Il est possible que le Président de la République ait été contaminé par le virus de l’Etat-Parti, si cher aux affidés de la dictature, à leurs courtisans et aux camarades staliniens et bolchéviks.
Il se peut qu’il en soit porteur sain et que quand l’occasion s’y prête, le virus inoculé à l’école bourguibienne réapparait avec une virulence inouïe.
Les deux hypothèses sont tout à fait plausibles si bien que je n’en exclus aucune !
On ne retiendra pas grand-chose de cette allocution télévisée tant elle était monotone, claudicante, sans éclat ni solennité, parfaitement en assonance avec la culture politique du patriarche et en rupture totale avec les attentes, les expectatives d’un peuple tunisien meurtri dans sa chair par le dernier attentat terroriste, déprimé par une crise socio-économique de plus en plus insupportable et sceptique quant à une issue salutaire à toutes ses crises qui s’amoncellent et obstruent l’horizon politique sans qu’aucune volonté de changement d’orientation et de perspectives n’émerge dans ce quotidien sinistre et morose.

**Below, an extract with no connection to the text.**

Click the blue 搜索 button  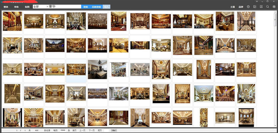click(x=85, y=7)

Il semble que le Président de la République ait d’autres préoccupations situées aux antipodes de celles du peuple Tunisien.
Confronté à une crise sans précédent au sein du parti dont il est le fondateur et faisant fi de la Constitution qui stipule dans son article 75 que « Le Président de la République ne peut cumuler ses fonctions avec toute responsabilité partisane. » , Monsieur Béji Caïd Essebsi renoue avec son passé destourien et ses réflexes de parangon du parti unique pour consacrer les 2/3 de son intervention aux conflits en cours au sein de Nidaa Tounès et proposer son arbitrage afin de circonscrire les effets, néfastes selon lui, de ces luttes intestines sur la gouvernance du pays.
Or, les difficultés actuelles de Nidaa Tounès ne concernent pas les citoyens tunisiens et à plus forte raison le Président de la République, dont le discours partisan a choqué la plupart des Tunisiens au moment où terrorisme, négligences sécuritaires, lacunes gouvernementales nécessitaient beaucoup plus qu’un discours, mais des actions décisives et déterminées dont la présidence actuelle semble incapable.
L’impression est que le Président était hier plus dans la litote que dans l’hyperbole et que son message ciblait directement Mohsen Marzouk, responsable selon lui, parce que trop ambitieux et trop pressé, de la cabale en cours à Nidaa Tounès et dont les jours sont comptés à la tête de ce parti.
L’entorse faite à la Constitution semble corroborer le désir du Président de sortir de sa neutralité et de remettre les pendules à l’heure, quitte à froisser « les plus éradicateurs » parmi son électorat.
Rappelant que Nidaa Tounès n’a pas été fondé pour nourrir quelque hostilité envers Ennahdha ou servir de base arrière à ceux qui estiment que le consensus actuel doit voler en éclats au profit d’un rapprochement avec la Jebha ou l’extrême-gauche tunisienne, Béji Caïd Essebsi cherche à apaiser les craintes ou les suspicions qui peuvent naitre dans les rangs d’Ennahdha et susciter ainsi des méfiance de nature à affaiblir davantage le gouvernement Essid.
L’allocution doit être interprétée aussi dans ce sens d’autant plus que Mohsen Marzouk, réagissant aujourd’hui à l’intervention de Béji Caïd Essebsi et usant de la litote comme son mentor, menace de « tout déballer » et annonce des résolutions « douloureuses » à même de lever les ambigüités actuelles et de précipiter la scission au sein du parti dont il est encore, mais jusqu’à quand, le secrétaire général.
Les propos de Marzouk, ne favorisent guère l’accalmie souhaitée par le Président, bien au contraire, ils accentuent les divergences et approfondissent les dissensions.